▶ [Exercise directions]: Copy the entries verbatim, starting at the line containing "1206x662 pixels." and ending at the line containing "I will pos(301,437).", both lines included.
** START OF Records supplied **
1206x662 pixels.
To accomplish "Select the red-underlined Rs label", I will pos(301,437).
** END OF Records supplied **
** START OF Records supplied **
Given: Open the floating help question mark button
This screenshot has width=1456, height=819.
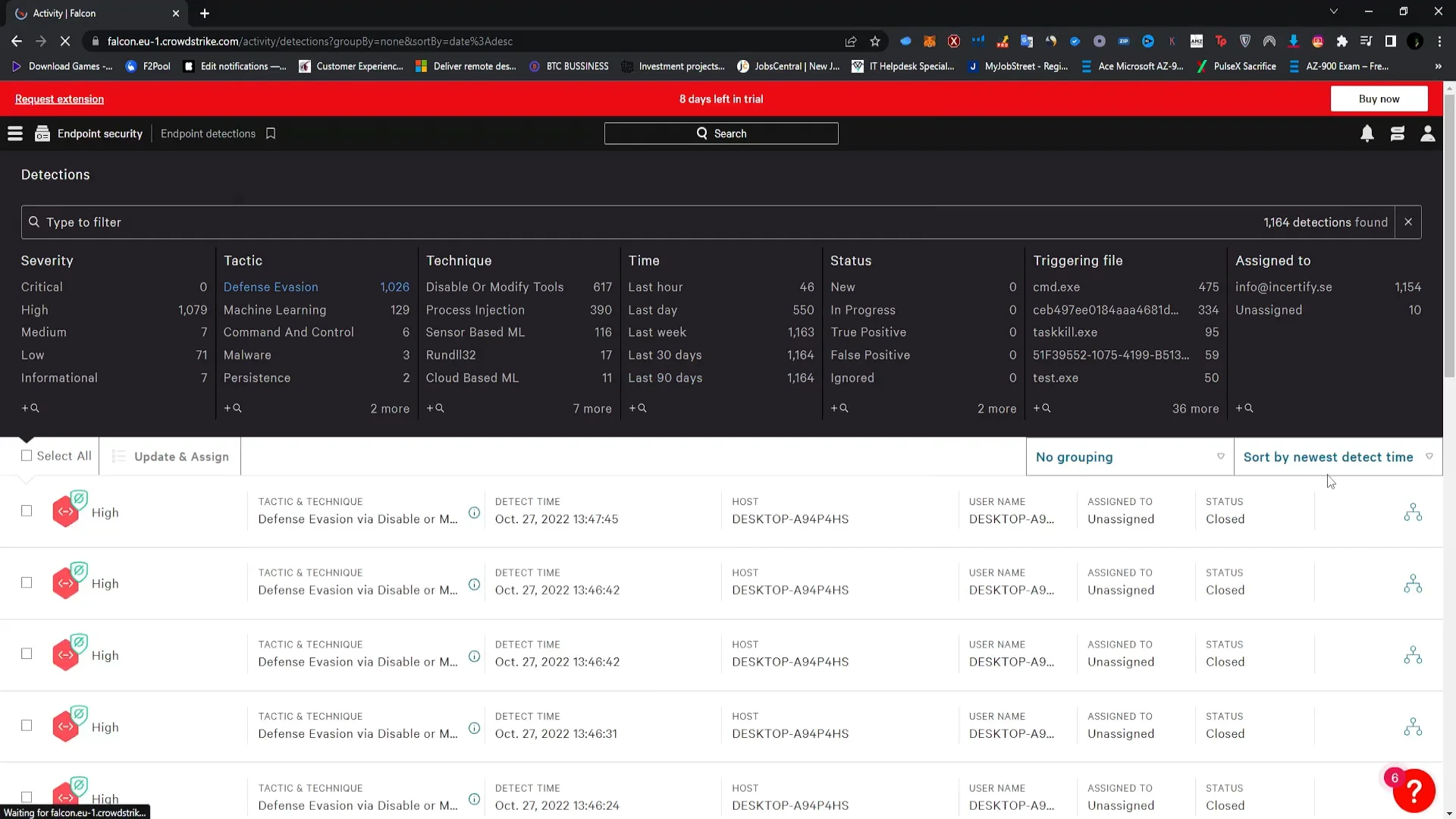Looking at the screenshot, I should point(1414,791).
** END OF Records supplied **
▶ [Result of the task]:
1206x662 pixels.
To accomplish "Select the red-underlined Rs label", I will pos(301,437).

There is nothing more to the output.